Begin SUPPLIED PASSAGE

On 02/03/2018 05:03 PM, Robert P. J. Day wrote:
> On Sat, 3 Feb 2018, Jon LaBadie wrote:
>
>> On Fri, Feb 02, 2018 at 05:29:40PM -0500, Robert P. J. Day wrote:
>>>   one of my new year's resolutions was to digitize several hundred
>>> music CDs in preparation for figuring out what system to use in the
>>> domicile to play them, but regardless of how i decide to eventually
>>> play these CDs, i'm looking for recommendations for how to rip them to
>>> hard drive before i decide how i will end up using them.
>>>
>>>   given the cheapness of hard drives (and that i have a QNAP NAS
>>> anyway), i don't really care about disk usage, so i figured on ripping
>>> all of those CDs using (lossless) FLAC format, and i can decide down
>>> the road whether to convert them to a different format to save on
>>> space.
>>>
>>>   in short, any recommendations on simply ripping all these CDs to
>>> hard drive, while having no idea what i will eventually use to play
>>> them?
>> I only had about 60 CDs to rip, but like you was uncertain about
>> format.
>>
>> I used "abcde" which let me save .wav, .flac, .oog, and .mp3 in 1
>> run.
>   for now, i was thinking of ripping just to .flac since that's
> lossless and i can always decide later what further format to rip to
> in order to save space. does that make sense? i just want to avoid
> having to go back and rip everything all over again.

End SUPPLIED PASSAGE

PROMPT 1:
Decide whether each statement agrees with the email thread about ripping CDs: (a) Jon LaBadie had about 60 CDs to rip; (b) Robert P. J. Day cares a great deal about disk usage; (c) Robert P. J. Day has a QNAP NAS. Answer yes or no for each, quoting the words from the thread that decide it.
PROMPT 2:
Retype the email thread about ripping CDs between "On 02/03/2018 05:03" and "up using them.", inclusive.

Begin ENTRIES SUPPLIED

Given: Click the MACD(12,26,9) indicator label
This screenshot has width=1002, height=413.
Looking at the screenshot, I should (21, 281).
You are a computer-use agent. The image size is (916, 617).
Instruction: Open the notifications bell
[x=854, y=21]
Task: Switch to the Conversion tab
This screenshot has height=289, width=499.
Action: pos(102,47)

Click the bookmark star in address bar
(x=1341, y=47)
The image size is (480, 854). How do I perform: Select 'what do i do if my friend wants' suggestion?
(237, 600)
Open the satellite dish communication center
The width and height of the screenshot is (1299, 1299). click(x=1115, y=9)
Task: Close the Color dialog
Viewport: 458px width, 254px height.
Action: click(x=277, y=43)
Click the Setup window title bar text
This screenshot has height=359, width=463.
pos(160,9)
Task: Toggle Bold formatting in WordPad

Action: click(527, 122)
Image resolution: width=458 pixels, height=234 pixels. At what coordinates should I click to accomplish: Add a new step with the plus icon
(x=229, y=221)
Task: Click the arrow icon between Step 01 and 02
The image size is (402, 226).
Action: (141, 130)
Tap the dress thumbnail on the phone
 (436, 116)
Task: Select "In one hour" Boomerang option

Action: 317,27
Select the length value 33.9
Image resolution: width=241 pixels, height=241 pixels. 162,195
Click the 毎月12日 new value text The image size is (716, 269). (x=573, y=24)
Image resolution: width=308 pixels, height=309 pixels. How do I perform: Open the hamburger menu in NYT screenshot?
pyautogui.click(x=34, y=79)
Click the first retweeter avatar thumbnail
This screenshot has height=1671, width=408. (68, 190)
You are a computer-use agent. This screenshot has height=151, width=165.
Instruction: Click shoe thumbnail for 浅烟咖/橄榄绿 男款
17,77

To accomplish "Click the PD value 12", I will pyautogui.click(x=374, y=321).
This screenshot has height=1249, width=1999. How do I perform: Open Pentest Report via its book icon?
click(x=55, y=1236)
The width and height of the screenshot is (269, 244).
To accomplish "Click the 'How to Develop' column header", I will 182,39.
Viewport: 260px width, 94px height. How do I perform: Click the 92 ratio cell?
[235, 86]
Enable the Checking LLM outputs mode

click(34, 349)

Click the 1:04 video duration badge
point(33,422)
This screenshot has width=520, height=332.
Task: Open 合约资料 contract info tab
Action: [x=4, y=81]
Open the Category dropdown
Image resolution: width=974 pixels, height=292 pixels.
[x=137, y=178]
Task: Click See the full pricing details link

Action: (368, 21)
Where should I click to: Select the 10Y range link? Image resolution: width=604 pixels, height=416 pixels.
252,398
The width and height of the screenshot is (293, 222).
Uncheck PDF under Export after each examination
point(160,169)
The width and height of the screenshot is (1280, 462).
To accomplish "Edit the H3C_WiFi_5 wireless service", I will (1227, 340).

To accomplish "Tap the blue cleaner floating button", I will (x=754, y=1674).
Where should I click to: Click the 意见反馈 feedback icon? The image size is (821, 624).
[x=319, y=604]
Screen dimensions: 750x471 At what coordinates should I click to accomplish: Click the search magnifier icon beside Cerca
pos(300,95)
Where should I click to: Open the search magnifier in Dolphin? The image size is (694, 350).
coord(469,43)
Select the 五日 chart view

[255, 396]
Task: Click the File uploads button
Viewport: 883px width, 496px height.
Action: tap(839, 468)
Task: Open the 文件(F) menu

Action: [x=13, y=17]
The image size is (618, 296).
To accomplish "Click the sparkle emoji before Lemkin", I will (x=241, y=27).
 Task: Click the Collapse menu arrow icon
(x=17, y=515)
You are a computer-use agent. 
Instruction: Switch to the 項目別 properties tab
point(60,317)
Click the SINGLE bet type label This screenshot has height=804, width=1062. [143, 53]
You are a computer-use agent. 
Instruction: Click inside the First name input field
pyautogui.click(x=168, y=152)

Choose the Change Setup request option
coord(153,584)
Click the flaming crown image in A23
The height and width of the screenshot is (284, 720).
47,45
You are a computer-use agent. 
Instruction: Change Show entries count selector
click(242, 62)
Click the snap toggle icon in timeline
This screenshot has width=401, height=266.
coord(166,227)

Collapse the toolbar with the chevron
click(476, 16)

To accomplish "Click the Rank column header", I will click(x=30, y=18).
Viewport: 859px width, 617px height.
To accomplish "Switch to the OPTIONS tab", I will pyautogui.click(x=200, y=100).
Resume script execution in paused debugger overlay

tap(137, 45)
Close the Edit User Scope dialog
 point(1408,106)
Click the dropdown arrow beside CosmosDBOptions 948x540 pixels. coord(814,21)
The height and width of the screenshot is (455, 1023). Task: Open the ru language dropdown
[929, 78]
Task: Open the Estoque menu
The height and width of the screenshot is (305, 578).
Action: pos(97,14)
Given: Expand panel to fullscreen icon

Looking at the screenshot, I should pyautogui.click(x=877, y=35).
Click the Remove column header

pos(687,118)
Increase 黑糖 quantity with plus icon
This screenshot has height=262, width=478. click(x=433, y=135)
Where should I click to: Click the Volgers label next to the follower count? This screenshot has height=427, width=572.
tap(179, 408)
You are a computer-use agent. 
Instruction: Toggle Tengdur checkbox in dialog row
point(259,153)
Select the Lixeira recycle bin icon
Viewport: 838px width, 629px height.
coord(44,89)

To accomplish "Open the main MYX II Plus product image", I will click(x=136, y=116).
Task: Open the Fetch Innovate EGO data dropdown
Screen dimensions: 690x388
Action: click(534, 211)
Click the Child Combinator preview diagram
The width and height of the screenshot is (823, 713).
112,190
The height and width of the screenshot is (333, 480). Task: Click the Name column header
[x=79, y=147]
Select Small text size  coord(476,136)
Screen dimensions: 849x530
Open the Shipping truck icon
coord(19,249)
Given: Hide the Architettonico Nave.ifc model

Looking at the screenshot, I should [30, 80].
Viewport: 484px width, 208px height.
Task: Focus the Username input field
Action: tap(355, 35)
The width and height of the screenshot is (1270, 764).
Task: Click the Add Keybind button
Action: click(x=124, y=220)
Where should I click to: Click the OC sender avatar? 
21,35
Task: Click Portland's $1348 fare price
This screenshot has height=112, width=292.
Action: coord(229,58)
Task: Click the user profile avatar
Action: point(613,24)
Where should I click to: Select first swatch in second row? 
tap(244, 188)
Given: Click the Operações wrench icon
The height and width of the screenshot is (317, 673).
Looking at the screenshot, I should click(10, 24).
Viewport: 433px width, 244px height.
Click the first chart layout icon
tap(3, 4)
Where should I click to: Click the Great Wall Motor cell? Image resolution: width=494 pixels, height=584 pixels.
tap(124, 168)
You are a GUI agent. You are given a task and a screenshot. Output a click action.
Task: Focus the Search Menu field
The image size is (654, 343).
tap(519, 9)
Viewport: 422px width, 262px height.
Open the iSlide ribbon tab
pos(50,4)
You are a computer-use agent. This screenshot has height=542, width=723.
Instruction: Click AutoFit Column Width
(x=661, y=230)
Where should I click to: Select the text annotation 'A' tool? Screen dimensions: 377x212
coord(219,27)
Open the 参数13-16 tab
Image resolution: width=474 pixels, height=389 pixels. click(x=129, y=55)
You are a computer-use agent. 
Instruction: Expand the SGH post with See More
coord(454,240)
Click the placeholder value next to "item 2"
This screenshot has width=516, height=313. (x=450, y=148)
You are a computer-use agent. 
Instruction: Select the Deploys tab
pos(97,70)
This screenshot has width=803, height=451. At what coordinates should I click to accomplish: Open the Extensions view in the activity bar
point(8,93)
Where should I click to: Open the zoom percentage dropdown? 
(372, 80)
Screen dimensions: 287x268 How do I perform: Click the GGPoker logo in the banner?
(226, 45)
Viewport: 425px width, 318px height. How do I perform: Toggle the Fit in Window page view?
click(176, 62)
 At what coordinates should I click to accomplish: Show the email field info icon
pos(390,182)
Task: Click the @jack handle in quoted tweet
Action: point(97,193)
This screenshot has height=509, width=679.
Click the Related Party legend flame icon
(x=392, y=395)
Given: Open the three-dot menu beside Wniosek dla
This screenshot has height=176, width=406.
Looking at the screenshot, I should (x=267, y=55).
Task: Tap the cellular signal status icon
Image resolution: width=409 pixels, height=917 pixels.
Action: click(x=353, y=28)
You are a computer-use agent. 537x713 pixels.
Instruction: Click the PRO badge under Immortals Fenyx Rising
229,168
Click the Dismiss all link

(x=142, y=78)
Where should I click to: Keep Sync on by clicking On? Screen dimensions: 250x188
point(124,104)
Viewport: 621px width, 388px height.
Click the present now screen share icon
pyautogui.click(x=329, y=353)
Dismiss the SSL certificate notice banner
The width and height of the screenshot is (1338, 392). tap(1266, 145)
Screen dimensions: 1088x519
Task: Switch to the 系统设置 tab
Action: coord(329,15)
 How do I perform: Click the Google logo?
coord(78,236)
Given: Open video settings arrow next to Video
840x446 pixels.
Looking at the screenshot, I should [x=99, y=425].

End ENTRIES SUPPLIED

SOLUTION 1:
(a) Yes: "I only had about 60 CDs to rip"
(b) No: "i don't really care about disk usage"
(c) Yes: "i have a QNAP NAS"

SOLUTION 2:
On 02/03/2018 05:03 PM, Robert P. J. Day wrote:
> On Sat, 3 Feb 2018, Jon LaBadie wrote:
>
>> On Fri, Feb 02, 2018 at 05:29:40PM -0500, Robert P. J. Day wrote:
>>>   one of my new year's resolutions was to digitize several hundred
>>> music CDs in preparation for figuring out what system to use in the
>>> domicile to play them, but regardless of how i decide to eventually
>>> play these CDs, i'm looking for recommendations for how to rip them to
>>> hard drive before i decide how i will end up using them.